The core explanations behind the above inconsistent policy have already been indicated several times in the article. Of key importance is the EU’s security dilemma: enlargement is seen as the only policy-instrument, which can ‘diffuse’ the potential internal security problems in the East. Since enlargement implies taking in countries which have not yet established strong, efficient judicial systems and border control, it does however also in itself constitute a security threat for the EU. In this dilemma the EU has so far opted for a protection-strategy: it has acknowledged the need for enlargement (and hence also JHA-reform), but precisely because of the security risks which enlargement also implies it has refrained from actually gearing the applicants for membership. To a large extent this protection strategy should also be seen as a consequence of the two competing security referent objects: if the EU had truly prepared for enlargement, the different member states would quickly have feared that this preparation and the actual enlargement could undermine their national internal security.

COLLECTED DATA —

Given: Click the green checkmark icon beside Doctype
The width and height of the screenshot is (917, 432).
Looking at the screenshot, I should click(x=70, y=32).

SET TASK — In the passage on EU enlargement, which strategy has the EU so far opted for in its security dilemma?

SOLUTION TO THIS EXERCISE — A protection-strategy.